Following Hathaway and colleagues’ publication [3], evidence has been examined with some studies supporting a potential association [7, 8], and others refuting it [6,7,8,9,10]. Using longitudinal data from the Danish National Patient Registry and National Prescription Registry once-weekly Semaglutide was found to more than double the risk of NAION in T2DM [7]. Here, the relationship between the prescription to ischaemic event was evenly distributed over the 5 years of observation [7], with no bias towards the first 12 months as originally found [3]. A yet-to-be peer reviewed study utilised the aforementioned Danish registries and the Norwegian Prescribed Drug Registry and Patient Registry. Using the prescription of a sodium-glucose co-transporter 2 inhibitors (SGLT-2is) as a suitable control, they primarily evaluated the incidence of Semaglutide associated NAION in T2DM. They found NAION was more common with Semaglutide users versus SGLT-2is users, but no more common than the known incidence of NAION [8].

Studying a large pharmacoepidemiology dataset (66 million patients), Klonoff et al. [9] primary analysis evaluated adults who initiated GLP-1RA for weight loss. A Cox proportional-hazards model to evaluate time to developing NAION demonstrated an increased risk in the GLP-1RA arm, however following adjustment for codable comorbidities this difference was eliminated. They performed various sensitivity analyses evaluating use in T2DM; those with an ophthalmology examination; and any GLP-1 RAs. No significant increase in the risk of NAION from Semaglutide or any GLP-1 RA was found. Chou et al. [10] evaluated Semaglutide use using 160 health care organizations electronic records across 21 countries. They concluded that use of Semaglutide may not be associated with an increased risk of NAION over and above what is found in the general population. This study may have been at risk of nondifferential exposure misclassification whereby the observed association between exposure and disease is underestimated [11].

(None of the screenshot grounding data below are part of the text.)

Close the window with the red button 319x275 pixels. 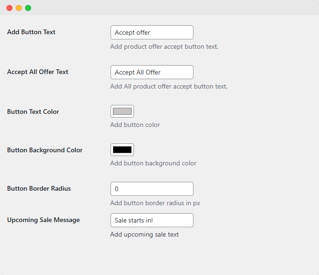click(9, 8)
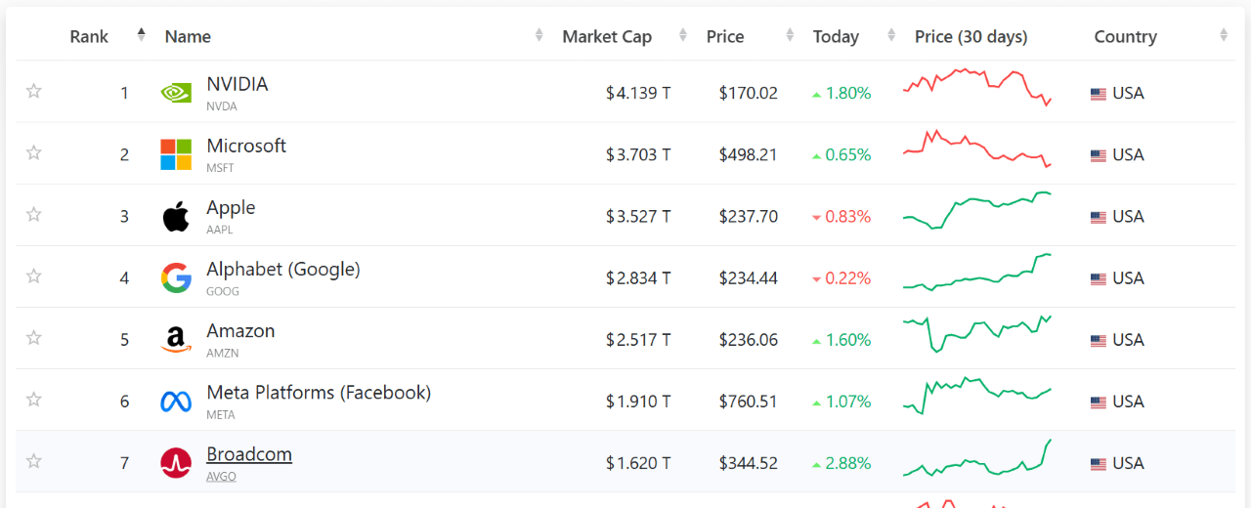Sort by the Today column header

(836, 37)
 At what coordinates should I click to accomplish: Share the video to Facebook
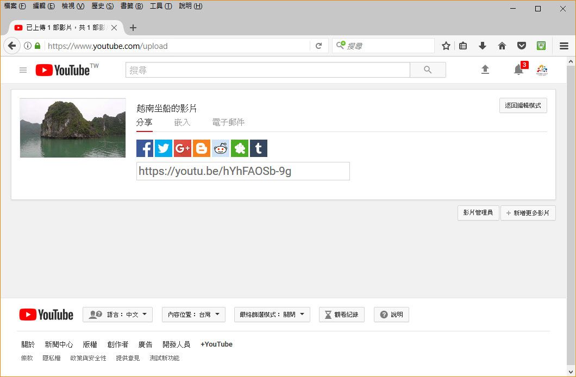[x=145, y=148]
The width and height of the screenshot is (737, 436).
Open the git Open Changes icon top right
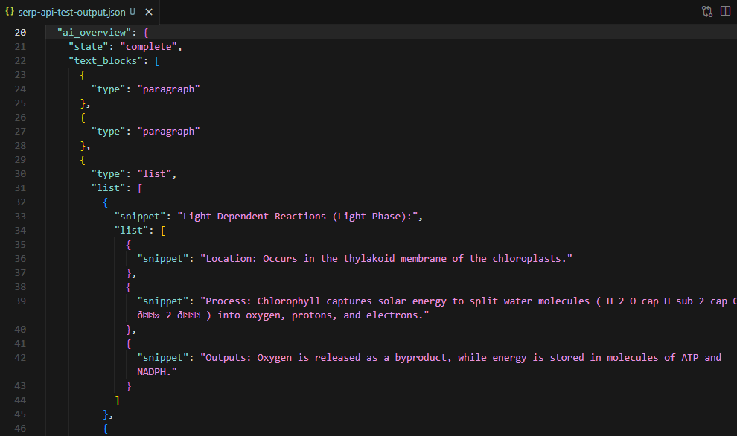[706, 11]
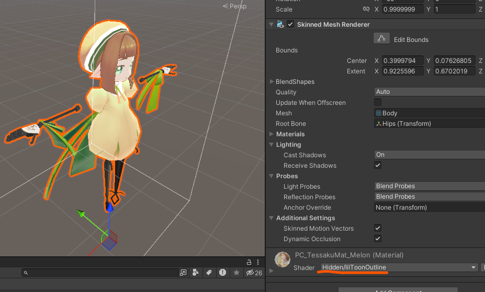Click the Bounds Center X input field

(x=403, y=61)
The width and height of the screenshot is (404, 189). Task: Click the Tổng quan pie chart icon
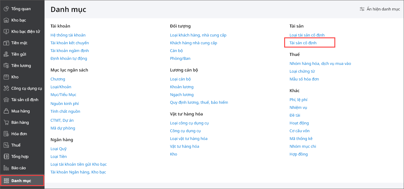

Through the North American Neuro-ophthalmology Society membership communication platform, Katz et al. [12] have retrospectively collected seven cases of ischaemic optic neuropathy associated with Semaglutide or Tirzepatide use. This is the first report of Tirzepatide being associated with ischaemic optic neuropathy, and widens the debate over synthetic incretin use. While Tirzepatide is a glucose-dependent insulinotropic polypeptide (GIP) receptor agonist it actually engages both the GIP receptor and the GLP-1 receptor [13]. Large metabolic shifts were observed with either moderate tightening of the HBa1C or major weight loss. All the patients had a recordable cup to disc ratio, suggesting that the “disc at risk” may be less influential. In one case, where the Semaglutide was reintroduced, the second eye became involved within 24 hours which may disrupt the theory of a dose-dependent mechanism [12].

While the discussion continues it is important to note that synthetic incretin use provides significant metabolic and cardiovascular benefits for both T2DM and obesity management, with an overall low risk profile. With one in four adults living with obesity in England [14], the potential benefits of these medicines cannot be overstated for the individual but also the health care economy. Future prospective research needs to determine the synthetic incretin associated ischaemic optic neuropathy (SIION) clinical phenotype; identify potential subgroups that may be higher risk of SIION; establish whether there is a dose dependant effect; or whether significant modification of the underlying systemic metabolic disease is a factor of SIION.

Until more evidence is provided, is seems suitable to inform patients of the controversy in the literature regarding a possible association: no definite causation has been established [15]. An ophthalmological evaluation to detect an optic “disc-at-risk” prior to synthetic incretin treatment would be unfeasible, and may be less relevant [12]. It may be only those with a prior history of NAION or those with known visual loss, from previous optic nerve injury or optic disc drusen, that a shared decision-making approach may air on the side of caution of considering alternative endocrine therapies such as dipeptidyl peptidase-4 inhibitors or SGLT-2is as indicated for T2DM, or bariatric surgery for those living with obesity.